On s’attend forcément, en croisant le chef qui dirige les cuisines du Khéma Angkor, à rencontrer une personnalité hors du commun. Et le fait est que Sophal Tuon ne séduit pas seulement par les talents qu’il déploie aux fourneaux. Une rencontre avec ce chef aimable et truculent permet de mieux comprendre la passion qui l’anime depuis le plus jeune âge.

Chef Sophal
Chef Sophal

À la question « Qu’est-ce que vous appréciez le plus dans votre métier ? », la réponse de Sophal Tuon ne se fait pas attendre : « Goûter le plus de choses possibles ! J’aime manger », répond-il du tac au tac dans un grand éclat de rire à peine étouffé par le masque qu’il porte. Toqué, le chef ? Pas le moins du monde : tout le monde sait qu’un bon cuisinier doit aussi se montrer fin gastronome.

◇ ◇ ◇ ◇ ◇

**Exploration du document:**
1. D'après l'extrait de page, comment s'appelle le chef qui dirige les cuisines du Khéma Angkor ?
2. Résumez en deux ou trois phrases le paragraphe de l'extrait de page qui commence par « À la question », en conservant ses faits essentiels.

**Documents sources:**
◇ ◇ ◇ ◇ ◇

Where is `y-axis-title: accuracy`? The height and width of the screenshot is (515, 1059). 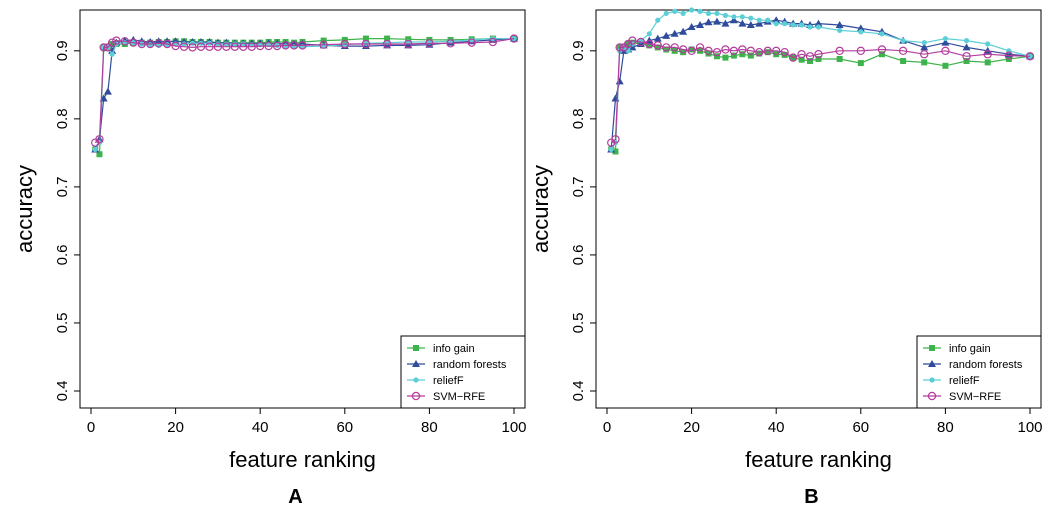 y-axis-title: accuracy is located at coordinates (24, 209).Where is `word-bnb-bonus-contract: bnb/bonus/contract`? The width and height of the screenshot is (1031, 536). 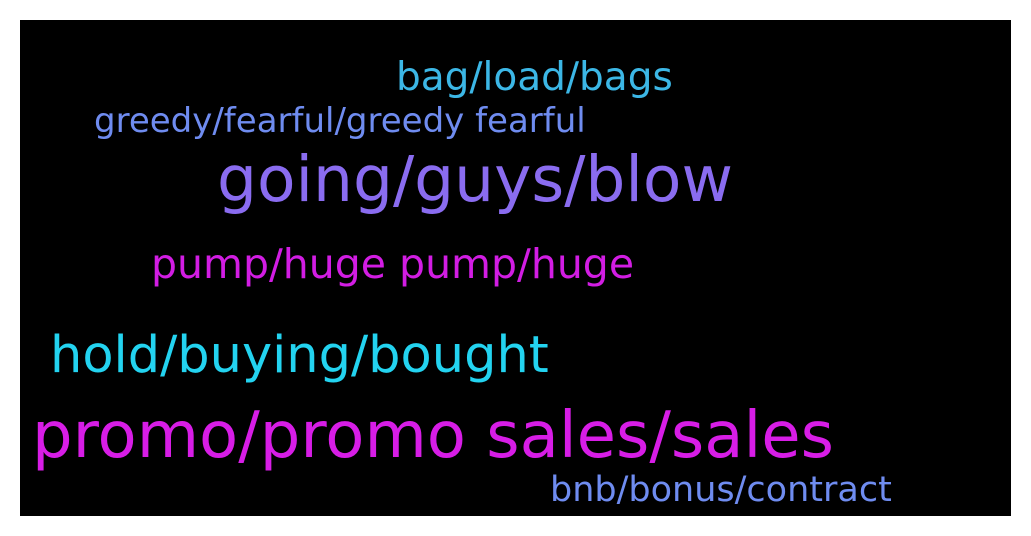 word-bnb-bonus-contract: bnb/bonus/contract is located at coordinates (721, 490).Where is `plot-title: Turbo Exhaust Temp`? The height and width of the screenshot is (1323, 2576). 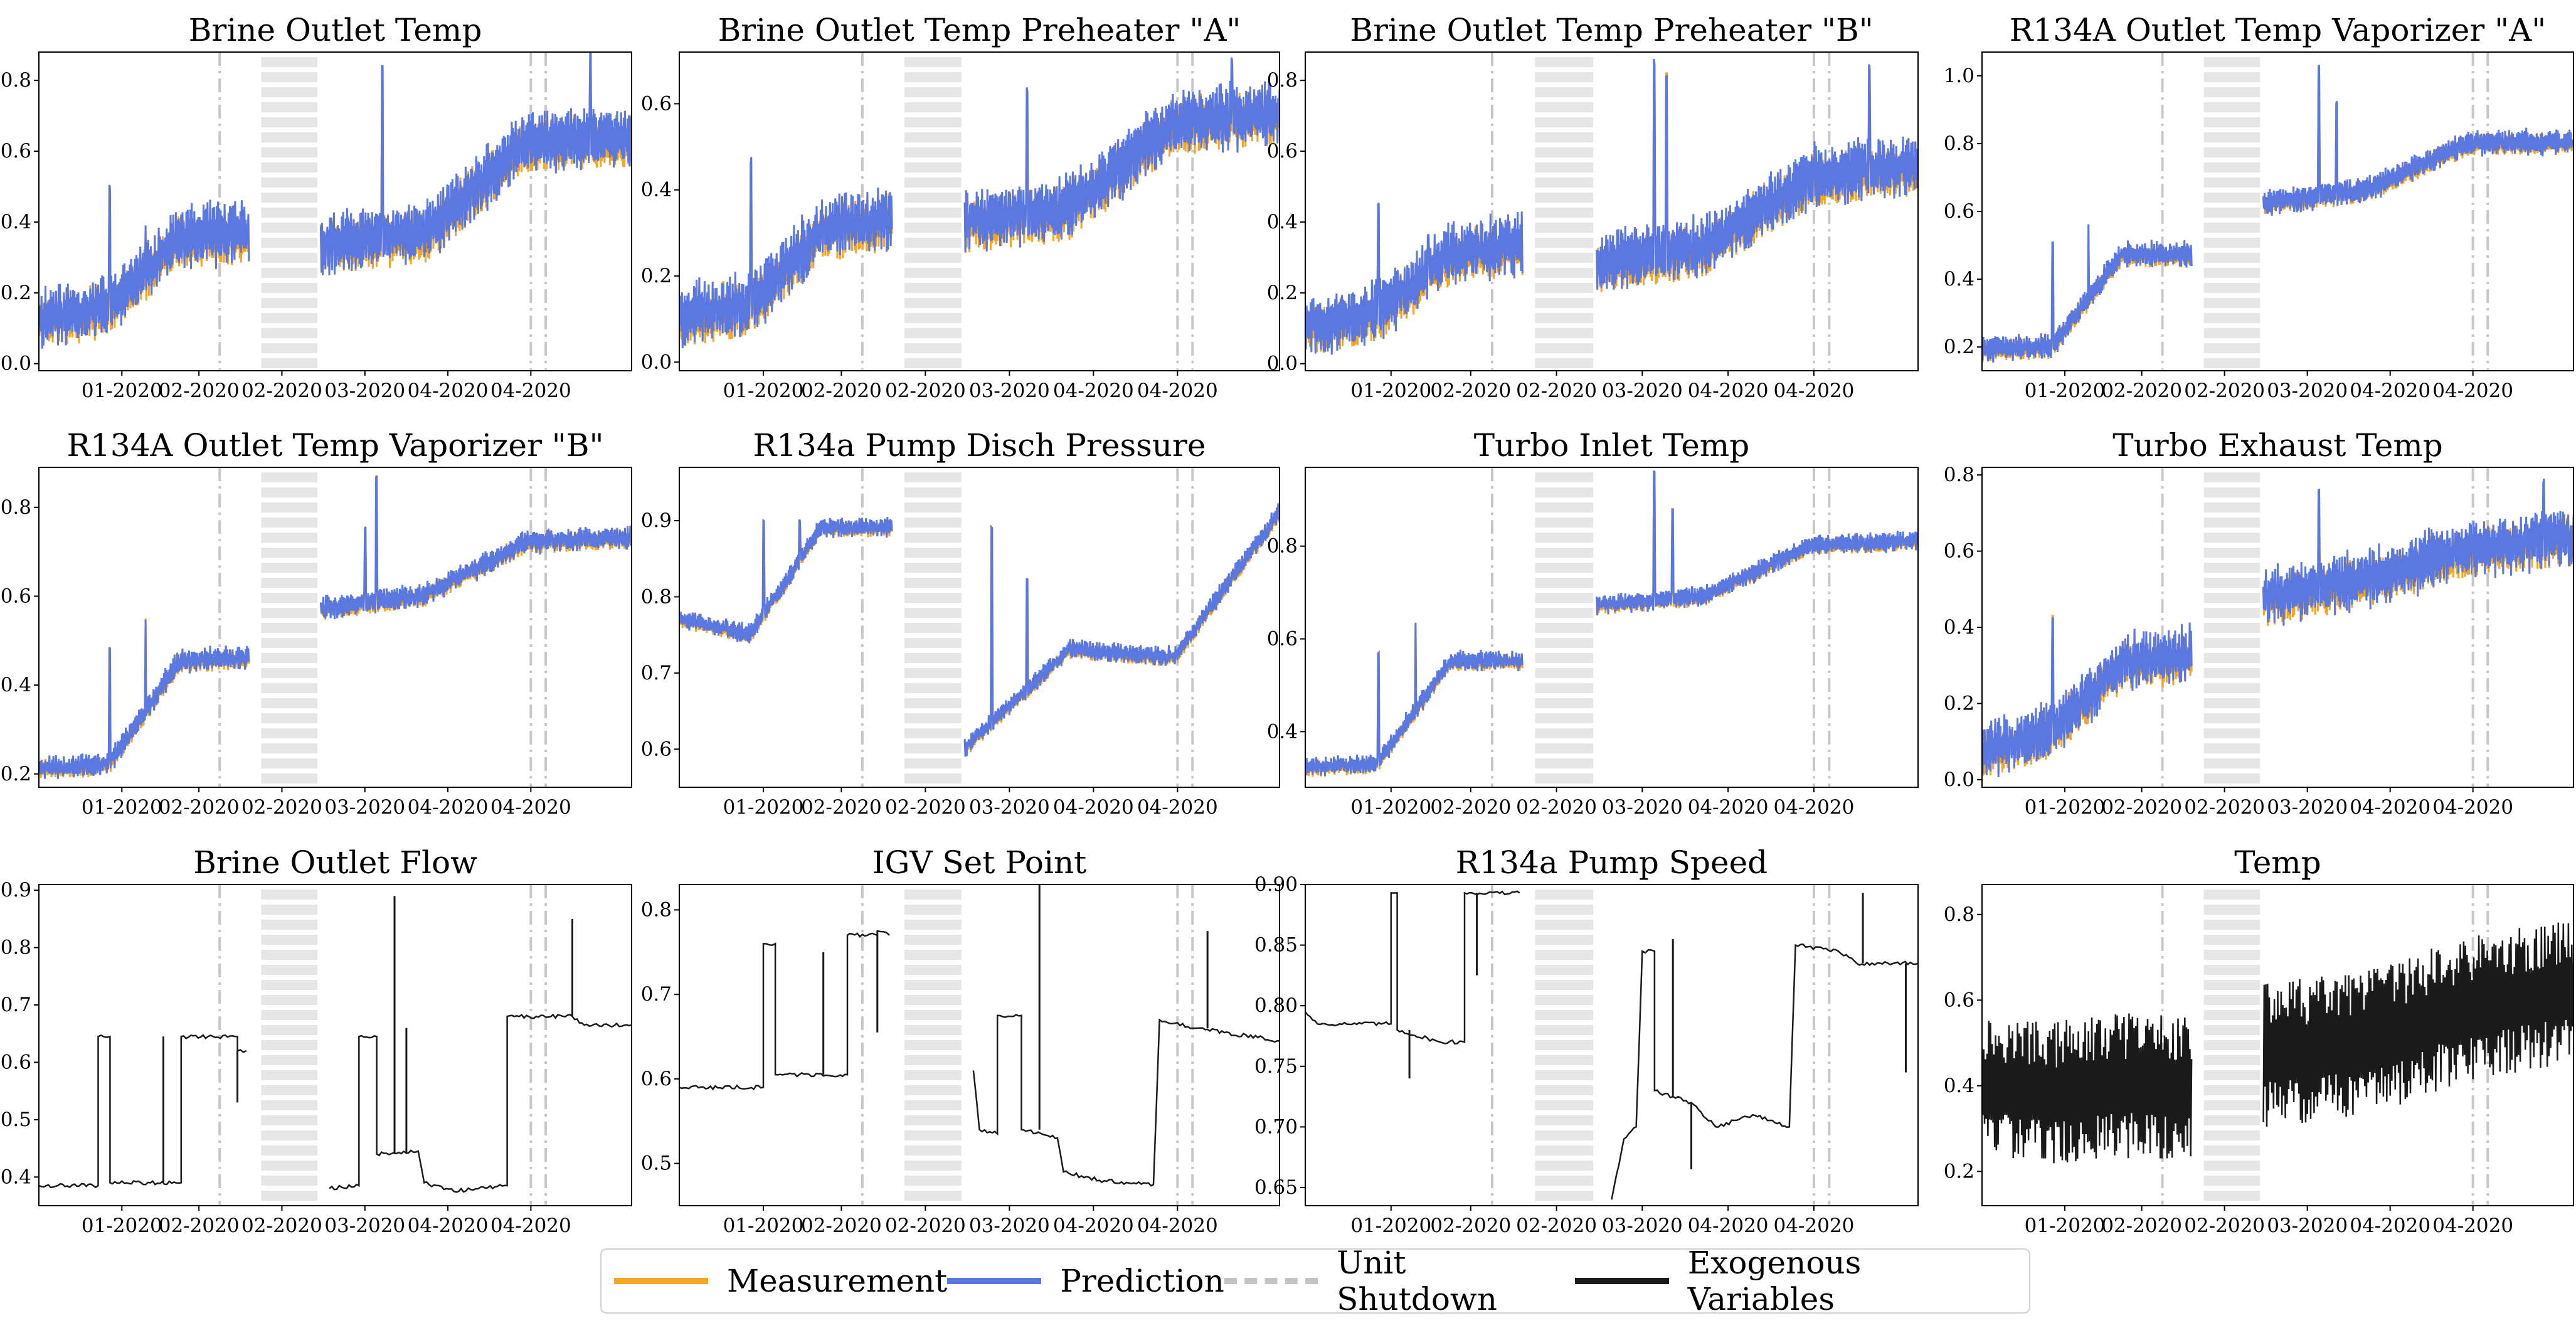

◇ ◇ ◇ ◇ ◇

**Corrigé de l'exercice:**
1. Sophal Tuon.

2. Interrogé sur ce qu'il apprécie le plus dans son métier, Sophal Tuon répond aussitôt, en riant sous son masque, qu'il aime goûter le plus de choses possibles, car il aime manger. Ce n'est pas une excentricité : un bon cuisinier doit aussi être un fin gastronome.